→ What to produce
All of the records should be given again verbatim.

→ Listed entries
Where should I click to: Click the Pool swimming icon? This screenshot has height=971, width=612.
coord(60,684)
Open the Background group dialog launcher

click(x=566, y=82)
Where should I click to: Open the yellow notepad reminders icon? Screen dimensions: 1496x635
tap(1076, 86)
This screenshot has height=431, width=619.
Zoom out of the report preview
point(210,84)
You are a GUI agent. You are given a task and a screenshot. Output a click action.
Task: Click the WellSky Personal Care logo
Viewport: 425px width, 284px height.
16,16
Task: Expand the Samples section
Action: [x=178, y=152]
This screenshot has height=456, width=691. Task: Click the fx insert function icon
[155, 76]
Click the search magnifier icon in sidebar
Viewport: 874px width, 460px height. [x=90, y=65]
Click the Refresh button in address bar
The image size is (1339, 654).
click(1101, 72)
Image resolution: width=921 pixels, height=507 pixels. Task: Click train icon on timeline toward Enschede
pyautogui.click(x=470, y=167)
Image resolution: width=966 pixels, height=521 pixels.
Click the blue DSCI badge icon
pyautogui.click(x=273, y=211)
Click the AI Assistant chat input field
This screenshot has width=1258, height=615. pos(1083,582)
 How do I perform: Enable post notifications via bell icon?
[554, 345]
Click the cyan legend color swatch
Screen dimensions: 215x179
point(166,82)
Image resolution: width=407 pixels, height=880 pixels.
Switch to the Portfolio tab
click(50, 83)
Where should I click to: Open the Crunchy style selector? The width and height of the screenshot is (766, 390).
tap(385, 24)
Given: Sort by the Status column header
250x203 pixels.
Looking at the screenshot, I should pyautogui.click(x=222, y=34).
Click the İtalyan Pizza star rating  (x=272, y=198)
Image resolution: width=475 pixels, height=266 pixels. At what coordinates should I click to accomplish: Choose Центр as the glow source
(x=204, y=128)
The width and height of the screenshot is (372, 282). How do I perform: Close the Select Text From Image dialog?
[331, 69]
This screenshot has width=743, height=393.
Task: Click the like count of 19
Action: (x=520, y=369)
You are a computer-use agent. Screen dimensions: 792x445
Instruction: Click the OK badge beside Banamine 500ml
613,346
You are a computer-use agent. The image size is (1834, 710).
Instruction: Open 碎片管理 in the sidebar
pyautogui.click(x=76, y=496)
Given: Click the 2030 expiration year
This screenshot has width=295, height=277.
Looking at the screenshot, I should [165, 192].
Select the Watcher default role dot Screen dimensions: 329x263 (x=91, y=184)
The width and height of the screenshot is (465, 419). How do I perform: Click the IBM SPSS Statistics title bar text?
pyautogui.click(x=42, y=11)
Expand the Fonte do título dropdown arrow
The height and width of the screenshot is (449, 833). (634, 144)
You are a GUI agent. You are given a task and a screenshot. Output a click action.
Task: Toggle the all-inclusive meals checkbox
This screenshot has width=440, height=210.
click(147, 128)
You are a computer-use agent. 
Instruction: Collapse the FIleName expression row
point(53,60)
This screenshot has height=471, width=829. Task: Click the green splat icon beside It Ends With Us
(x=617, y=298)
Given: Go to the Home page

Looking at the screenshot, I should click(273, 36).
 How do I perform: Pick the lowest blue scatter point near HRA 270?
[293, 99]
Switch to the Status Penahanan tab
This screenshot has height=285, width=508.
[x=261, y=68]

→ Exercise output
Where should I click to: Click the Pool swimming icon? This screenshot has height=971, width=612.
coord(60,684)
Open the Background group dialog launcher

click(x=566, y=82)
Where should I click to: Open the yellow notepad reminders icon? Screen dimensions: 1496x635
tap(1076, 86)
This screenshot has height=431, width=619.
Zoom out of the report preview
point(210,84)
You are a GUI agent. You are given a task and a screenshot. Output a click action.
Task: Click the WellSky Personal Care logo
Viewport: 425px width, 284px height.
16,16
Task: Expand the Samples section
Action: [x=178, y=152]
This screenshot has height=456, width=691. Task: Click the fx insert function icon
[155, 76]
Click the search magnifier icon in sidebar
Viewport: 874px width, 460px height. [x=90, y=65]
Click the Refresh button in address bar
The image size is (1339, 654).
click(1101, 72)
Image resolution: width=921 pixels, height=507 pixels. Task: Click train icon on timeline toward Enschede
pyautogui.click(x=470, y=167)
Image resolution: width=966 pixels, height=521 pixels.
Click the blue DSCI badge icon
pyautogui.click(x=273, y=211)
Click the AI Assistant chat input field
This screenshot has width=1258, height=615. pos(1083,582)
 How do I perform: Enable post notifications via bell icon?
[554, 345]
Click the cyan legend color swatch
Screen dimensions: 215x179
point(166,82)
Image resolution: width=407 pixels, height=880 pixels.
Switch to the Portfolio tab
click(50, 83)
Where should I click to: Open the Crunchy style selector? The width and height of the screenshot is (766, 390).
tap(385, 24)
Given: Sort by the Status column header
250x203 pixels.
Looking at the screenshot, I should pyautogui.click(x=222, y=34).
Click the İtalyan Pizza star rating  (x=272, y=198)
Image resolution: width=475 pixels, height=266 pixels. At what coordinates should I click to accomplish: Choose Центр as the glow source
(x=204, y=128)
The width and height of the screenshot is (372, 282). How do I perform: Close the Select Text From Image dialog?
[331, 69]
This screenshot has width=743, height=393.
Task: Click the like count of 19
Action: (x=520, y=369)
You are a computer-use agent. Screen dimensions: 792x445
Instruction: Click the OK badge beside Banamine 500ml
613,346
You are a computer-use agent. The image size is (1834, 710).
Instruction: Open 碎片管理 in the sidebar
pyautogui.click(x=76, y=496)
Given: Click the 2030 expiration year
This screenshot has width=295, height=277.
Looking at the screenshot, I should [165, 192].
Select the Watcher default role dot Screen dimensions: 329x263 (x=91, y=184)
The width and height of the screenshot is (465, 419). How do I perform: Click the IBM SPSS Statistics title bar text?
pyautogui.click(x=42, y=11)
Expand the Fonte do título dropdown arrow
The height and width of the screenshot is (449, 833). (634, 144)
You are a GUI agent. You are given a task and a screenshot. Output a click action.
Task: Toggle the all-inclusive meals checkbox
This screenshot has width=440, height=210.
click(147, 128)
You are a computer-use agent. 
Instruction: Collapse the FIleName expression row
point(53,60)
This screenshot has height=471, width=829. Task: Click the green splat icon beside It Ends With Us
(x=617, y=298)
Given: Go to the Home page

Looking at the screenshot, I should click(273, 36).
 How do I perform: Pick the lowest blue scatter point near HRA 270?
[293, 99]
Switch to the Status Penahanan tab
This screenshot has height=285, width=508.
[x=261, y=68]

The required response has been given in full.